WHAT THIS TASK INVOLVES → The required output is every line from the one containing "Viewport: 673px width, 670px" through the last line of the listing below, copied exactly, pictures excluded.

WORKING DATA →

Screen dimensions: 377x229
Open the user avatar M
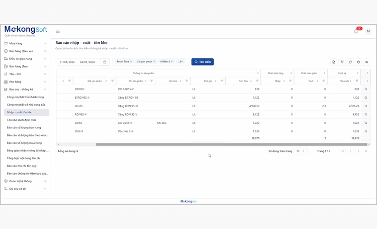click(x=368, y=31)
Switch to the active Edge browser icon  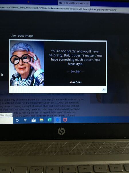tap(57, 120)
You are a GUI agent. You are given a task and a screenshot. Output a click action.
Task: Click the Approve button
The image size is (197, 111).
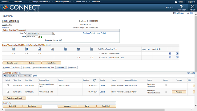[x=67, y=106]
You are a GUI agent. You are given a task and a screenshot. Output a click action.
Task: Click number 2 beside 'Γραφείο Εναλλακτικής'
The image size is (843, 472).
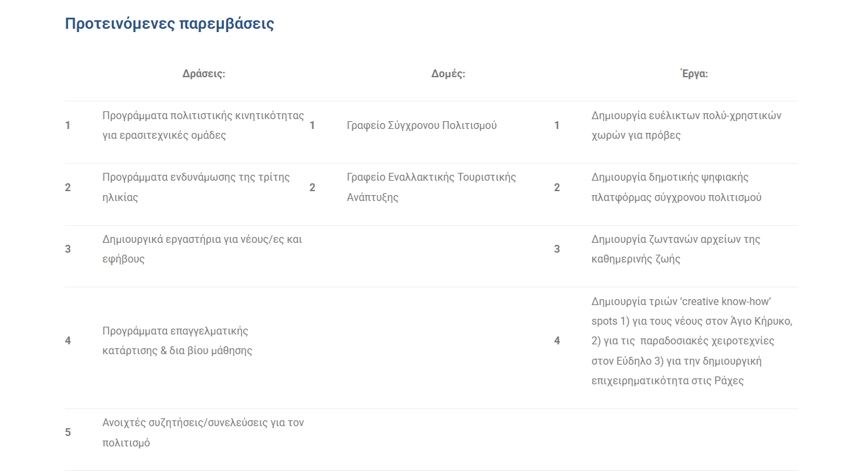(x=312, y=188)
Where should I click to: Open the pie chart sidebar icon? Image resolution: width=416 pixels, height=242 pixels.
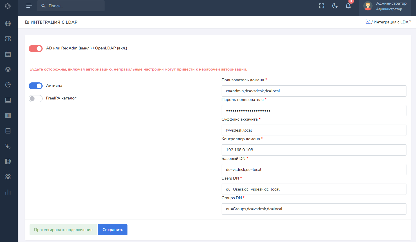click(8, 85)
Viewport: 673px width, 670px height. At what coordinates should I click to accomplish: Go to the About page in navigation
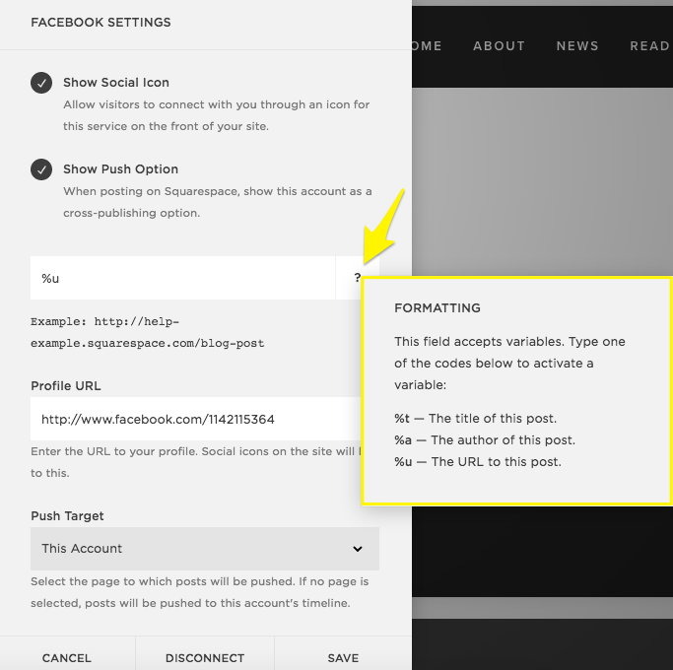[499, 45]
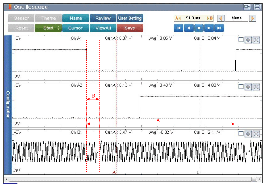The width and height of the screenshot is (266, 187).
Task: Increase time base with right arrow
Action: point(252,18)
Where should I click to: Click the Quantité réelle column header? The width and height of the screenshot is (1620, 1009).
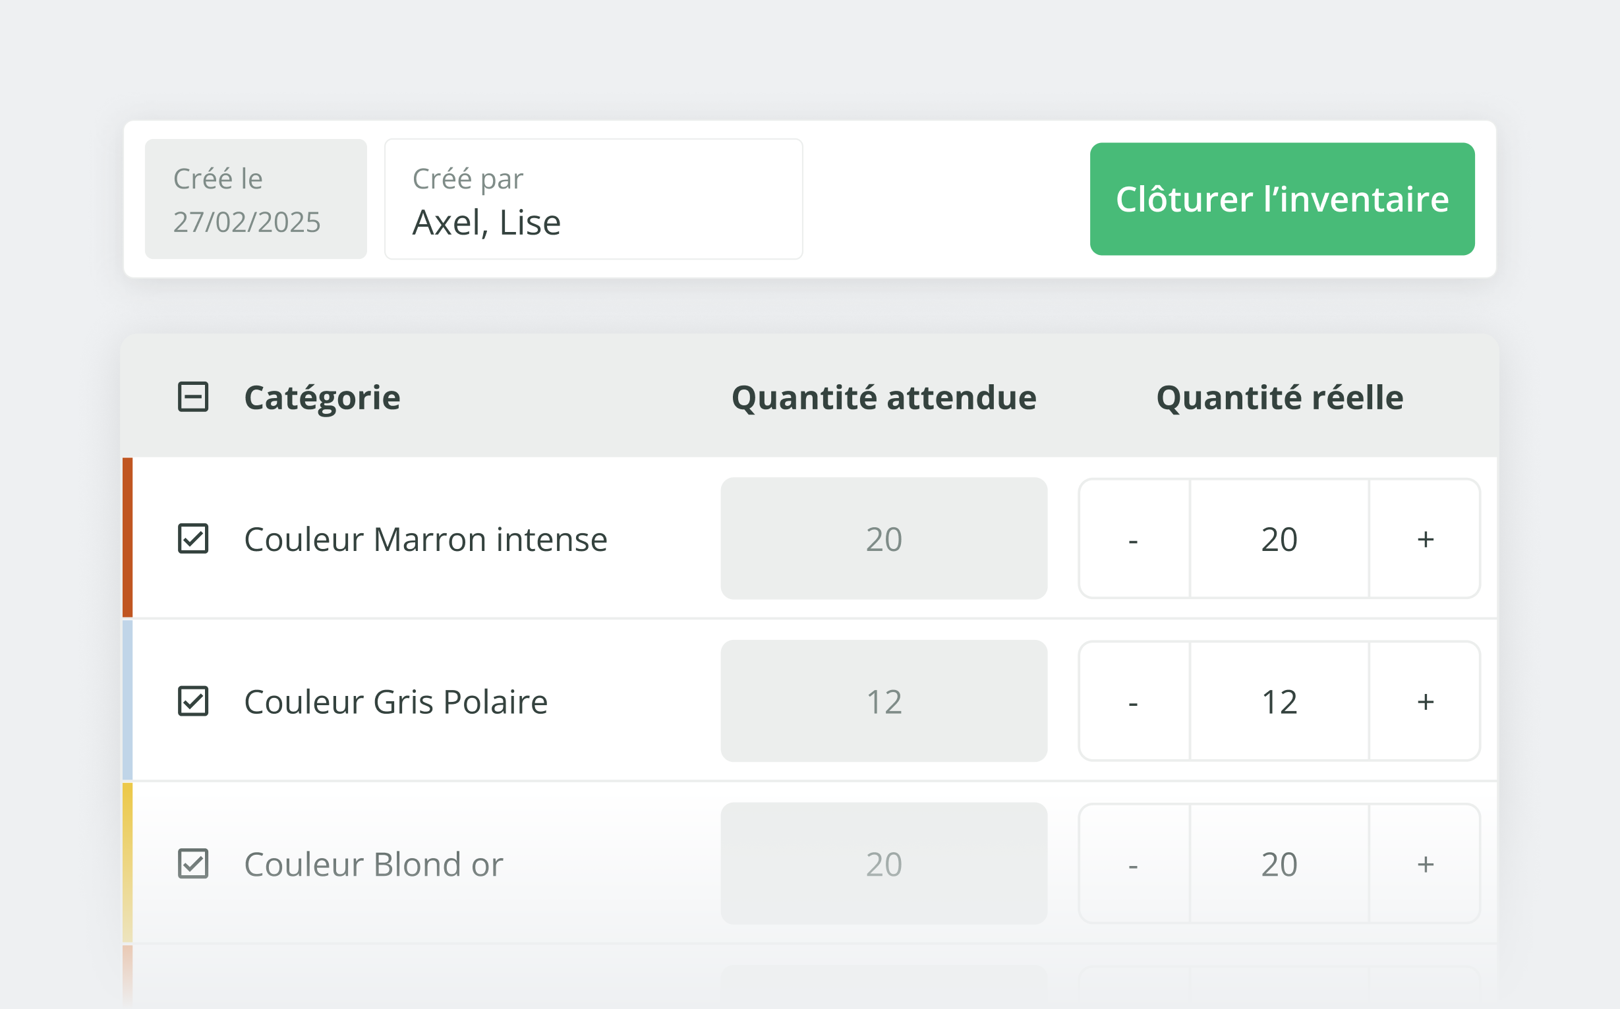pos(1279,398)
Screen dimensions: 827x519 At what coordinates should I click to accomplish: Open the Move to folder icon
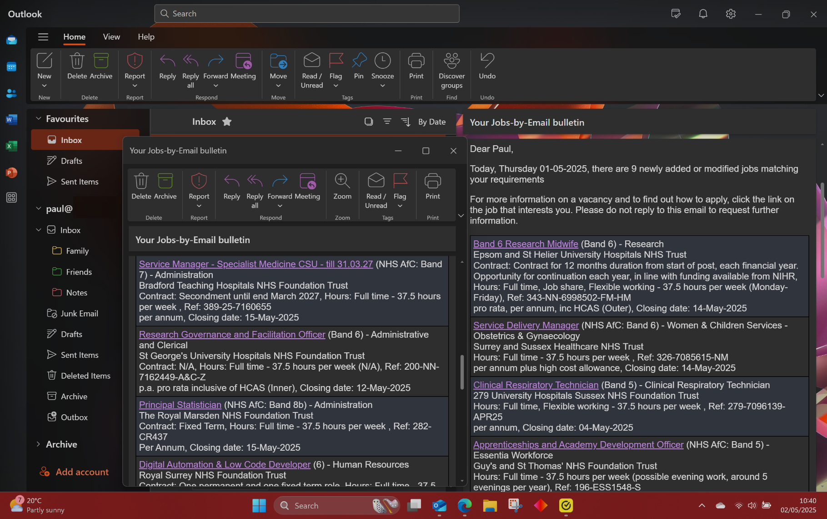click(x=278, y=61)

EXERCISE SOLUTION →
Viewport: 673px width, 670px height. At what coordinates should I click to accomplish: Go to the About page in navigation
[499, 45]
The width and height of the screenshot is (266, 187).
Task: Increase time base with right arrow
Action: point(252,18)
Where should I click to: Click the Quantité réelle column header? The width and height of the screenshot is (1620, 1009).
pos(1279,398)
Screen dimensions: 827x519 At what coordinates should I click to accomplish: Open the Move to folder icon
click(x=278, y=61)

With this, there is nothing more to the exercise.